- [CHALLENGE]:
Copy the entries starting at the line that contains "The width and" and ending at the line that contains "coord(153,290)", swapping "screenshot" for "image" and changing nothing else.

- [DATA SHOWN]:
━━━━━━━━━━━━━━━━
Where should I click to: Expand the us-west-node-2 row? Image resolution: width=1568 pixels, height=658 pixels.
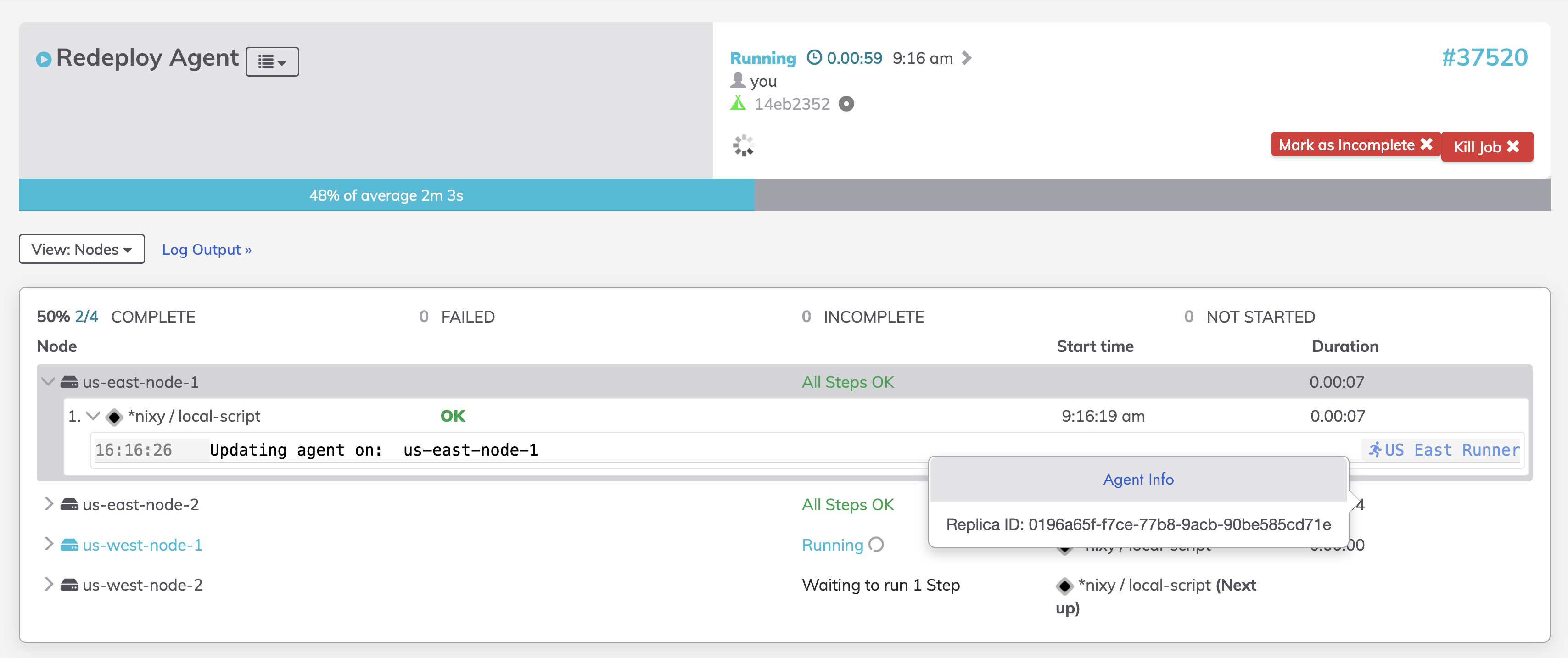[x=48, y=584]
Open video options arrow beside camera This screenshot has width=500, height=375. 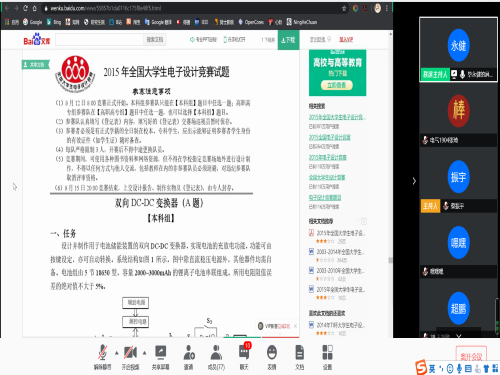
━━━━━━━━━━━━━━━━
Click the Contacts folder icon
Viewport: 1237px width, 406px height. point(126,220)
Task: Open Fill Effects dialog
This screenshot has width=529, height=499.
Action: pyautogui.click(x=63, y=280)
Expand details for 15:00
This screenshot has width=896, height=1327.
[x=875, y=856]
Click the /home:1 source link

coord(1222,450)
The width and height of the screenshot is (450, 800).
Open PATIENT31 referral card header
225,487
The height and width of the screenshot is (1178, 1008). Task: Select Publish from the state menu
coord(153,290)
━━━━━━━━━━━━━━━━
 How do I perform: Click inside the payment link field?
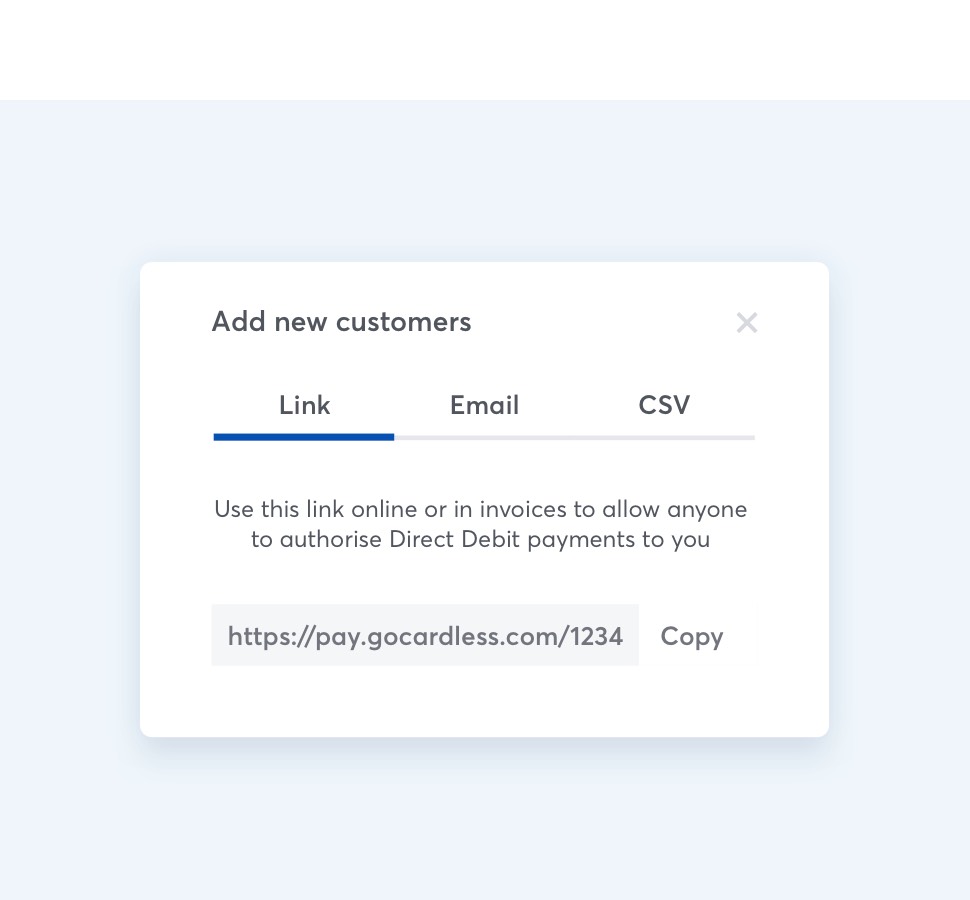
━━━━━━━━━━━━━━━━
- [THE SOLUTION]:
The width and height of the image is (450, 800).
Open PATIENT31 referral card header
225,487
The height and width of the image is (1178, 1008). Task: Select Publish from the state menu
coord(153,290)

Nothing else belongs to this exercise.